RECORDS SHOWN:
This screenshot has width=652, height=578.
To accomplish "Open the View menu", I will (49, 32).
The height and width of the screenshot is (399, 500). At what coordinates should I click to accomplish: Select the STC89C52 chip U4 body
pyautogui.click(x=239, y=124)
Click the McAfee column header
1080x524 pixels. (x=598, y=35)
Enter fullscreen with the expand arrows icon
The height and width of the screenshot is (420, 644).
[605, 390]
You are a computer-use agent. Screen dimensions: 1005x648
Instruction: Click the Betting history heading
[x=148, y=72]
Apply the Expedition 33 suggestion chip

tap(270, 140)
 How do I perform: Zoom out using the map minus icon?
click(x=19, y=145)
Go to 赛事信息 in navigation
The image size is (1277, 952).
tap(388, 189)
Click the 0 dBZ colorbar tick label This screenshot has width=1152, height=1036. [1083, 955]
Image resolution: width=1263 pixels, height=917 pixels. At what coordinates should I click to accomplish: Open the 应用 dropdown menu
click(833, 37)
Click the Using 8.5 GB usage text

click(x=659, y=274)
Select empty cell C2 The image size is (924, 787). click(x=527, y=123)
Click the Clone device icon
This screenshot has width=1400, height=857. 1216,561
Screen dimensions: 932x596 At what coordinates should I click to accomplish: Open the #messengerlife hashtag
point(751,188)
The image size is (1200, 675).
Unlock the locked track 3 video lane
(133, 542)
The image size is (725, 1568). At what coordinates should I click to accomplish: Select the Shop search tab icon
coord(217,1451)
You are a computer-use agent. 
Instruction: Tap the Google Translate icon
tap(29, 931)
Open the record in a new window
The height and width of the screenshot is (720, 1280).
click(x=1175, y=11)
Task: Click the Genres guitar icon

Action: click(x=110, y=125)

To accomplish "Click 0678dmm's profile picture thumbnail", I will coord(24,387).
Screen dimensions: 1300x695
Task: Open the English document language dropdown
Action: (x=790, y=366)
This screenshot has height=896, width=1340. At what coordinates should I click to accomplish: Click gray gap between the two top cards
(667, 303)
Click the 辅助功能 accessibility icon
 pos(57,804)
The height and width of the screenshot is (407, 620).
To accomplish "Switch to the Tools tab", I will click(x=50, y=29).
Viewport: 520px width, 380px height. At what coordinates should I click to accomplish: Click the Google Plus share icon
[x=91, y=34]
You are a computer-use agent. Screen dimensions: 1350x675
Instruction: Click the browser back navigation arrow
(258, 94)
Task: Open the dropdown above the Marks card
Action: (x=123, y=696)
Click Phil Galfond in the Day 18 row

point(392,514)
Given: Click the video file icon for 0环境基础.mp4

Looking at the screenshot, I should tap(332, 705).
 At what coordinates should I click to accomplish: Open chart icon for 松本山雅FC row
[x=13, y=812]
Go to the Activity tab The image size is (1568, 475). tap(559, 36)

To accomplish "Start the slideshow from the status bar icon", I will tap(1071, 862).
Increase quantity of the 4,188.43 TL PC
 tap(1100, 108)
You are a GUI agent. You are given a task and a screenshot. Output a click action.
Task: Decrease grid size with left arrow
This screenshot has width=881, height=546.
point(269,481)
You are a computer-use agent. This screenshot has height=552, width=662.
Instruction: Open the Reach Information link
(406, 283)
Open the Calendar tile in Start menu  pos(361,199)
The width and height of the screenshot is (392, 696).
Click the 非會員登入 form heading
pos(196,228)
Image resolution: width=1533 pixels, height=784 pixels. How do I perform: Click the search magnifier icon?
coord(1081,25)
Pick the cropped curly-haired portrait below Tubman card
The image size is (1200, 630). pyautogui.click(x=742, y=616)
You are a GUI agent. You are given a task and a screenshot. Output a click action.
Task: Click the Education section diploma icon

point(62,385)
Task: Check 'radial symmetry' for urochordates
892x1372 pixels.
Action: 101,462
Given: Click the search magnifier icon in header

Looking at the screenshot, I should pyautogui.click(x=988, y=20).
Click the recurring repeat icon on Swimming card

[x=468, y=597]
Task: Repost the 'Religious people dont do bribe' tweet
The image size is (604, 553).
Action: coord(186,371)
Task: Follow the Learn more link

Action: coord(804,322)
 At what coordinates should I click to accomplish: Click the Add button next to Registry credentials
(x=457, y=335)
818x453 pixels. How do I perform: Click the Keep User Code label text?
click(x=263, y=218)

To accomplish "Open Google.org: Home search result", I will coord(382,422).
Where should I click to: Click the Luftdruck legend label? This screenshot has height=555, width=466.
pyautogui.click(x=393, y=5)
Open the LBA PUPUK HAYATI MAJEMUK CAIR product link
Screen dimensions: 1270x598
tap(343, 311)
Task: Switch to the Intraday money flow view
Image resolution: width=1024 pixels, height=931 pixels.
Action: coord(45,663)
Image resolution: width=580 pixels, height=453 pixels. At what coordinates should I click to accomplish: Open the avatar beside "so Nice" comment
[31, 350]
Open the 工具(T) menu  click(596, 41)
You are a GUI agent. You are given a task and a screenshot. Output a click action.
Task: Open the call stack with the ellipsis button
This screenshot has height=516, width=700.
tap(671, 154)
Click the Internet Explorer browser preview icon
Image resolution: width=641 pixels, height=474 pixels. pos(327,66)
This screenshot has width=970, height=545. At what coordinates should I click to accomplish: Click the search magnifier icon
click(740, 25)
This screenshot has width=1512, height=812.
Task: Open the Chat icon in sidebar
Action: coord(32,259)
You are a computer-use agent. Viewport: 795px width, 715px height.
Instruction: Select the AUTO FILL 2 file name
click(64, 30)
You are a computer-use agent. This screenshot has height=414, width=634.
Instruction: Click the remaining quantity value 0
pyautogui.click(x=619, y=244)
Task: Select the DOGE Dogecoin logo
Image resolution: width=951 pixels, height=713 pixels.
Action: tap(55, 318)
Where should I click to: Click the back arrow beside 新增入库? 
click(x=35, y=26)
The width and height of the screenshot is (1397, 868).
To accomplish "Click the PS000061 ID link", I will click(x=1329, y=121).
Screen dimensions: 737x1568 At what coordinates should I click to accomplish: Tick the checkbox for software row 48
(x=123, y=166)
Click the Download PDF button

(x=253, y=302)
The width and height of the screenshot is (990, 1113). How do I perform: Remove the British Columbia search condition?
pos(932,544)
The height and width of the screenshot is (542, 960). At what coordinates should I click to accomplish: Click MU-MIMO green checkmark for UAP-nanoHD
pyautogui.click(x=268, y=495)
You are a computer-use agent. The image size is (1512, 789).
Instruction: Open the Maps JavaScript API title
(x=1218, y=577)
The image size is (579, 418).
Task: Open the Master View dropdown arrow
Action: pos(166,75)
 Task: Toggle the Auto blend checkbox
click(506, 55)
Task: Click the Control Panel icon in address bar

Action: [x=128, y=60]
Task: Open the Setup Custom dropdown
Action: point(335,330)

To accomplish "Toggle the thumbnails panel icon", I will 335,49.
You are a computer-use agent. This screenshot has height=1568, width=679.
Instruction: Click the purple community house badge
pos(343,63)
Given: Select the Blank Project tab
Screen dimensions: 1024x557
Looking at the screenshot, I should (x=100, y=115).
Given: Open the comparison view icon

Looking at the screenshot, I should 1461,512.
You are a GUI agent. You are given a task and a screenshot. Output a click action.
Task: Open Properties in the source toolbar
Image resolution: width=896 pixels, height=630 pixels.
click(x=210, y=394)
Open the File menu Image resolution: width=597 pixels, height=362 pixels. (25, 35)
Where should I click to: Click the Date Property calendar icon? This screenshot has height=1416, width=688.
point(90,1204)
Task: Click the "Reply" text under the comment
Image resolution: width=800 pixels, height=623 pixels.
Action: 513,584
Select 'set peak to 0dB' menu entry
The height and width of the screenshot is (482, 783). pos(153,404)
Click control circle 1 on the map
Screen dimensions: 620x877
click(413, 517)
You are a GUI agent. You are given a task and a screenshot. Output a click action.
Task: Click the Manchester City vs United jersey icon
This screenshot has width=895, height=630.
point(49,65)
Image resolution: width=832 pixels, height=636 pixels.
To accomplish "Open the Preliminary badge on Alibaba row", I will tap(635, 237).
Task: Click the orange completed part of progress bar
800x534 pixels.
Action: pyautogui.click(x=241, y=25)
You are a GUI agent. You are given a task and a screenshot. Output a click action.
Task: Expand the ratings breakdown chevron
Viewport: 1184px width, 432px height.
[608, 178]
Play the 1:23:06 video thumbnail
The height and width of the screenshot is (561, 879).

EXERCISE BRIEF:
The lines from the top of the data above down to the line containing "Select empty cell" are to be copied exactly; no other line should appear.

EXERCISE OUTPUT:
This screenshot has width=652, height=578.
To accomplish "Open the View menu", I will (49, 32).
The height and width of the screenshot is (399, 500). At what coordinates should I click to accomplish: Select the STC89C52 chip U4 body
pyautogui.click(x=239, y=124)
Click the McAfee column header
1080x524 pixels. (x=598, y=35)
Enter fullscreen with the expand arrows icon
The height and width of the screenshot is (420, 644).
[605, 390]
You are a computer-use agent. Screen dimensions: 1005x648
Instruction: Click the Betting history heading
[x=148, y=72]
Apply the Expedition 33 suggestion chip

tap(270, 140)
 How do I perform: Zoom out using the map minus icon?
click(x=19, y=145)
Go to 赛事信息 in navigation
The image size is (1277, 952).
tap(388, 189)
Click the 0 dBZ colorbar tick label This screenshot has width=1152, height=1036. [1083, 955]
Image resolution: width=1263 pixels, height=917 pixels. At what coordinates should I click to accomplish: Open the 应用 dropdown menu
click(833, 37)
Click the Using 8.5 GB usage text

click(x=659, y=274)
Select empty cell C2 The image size is (924, 787). click(x=527, y=123)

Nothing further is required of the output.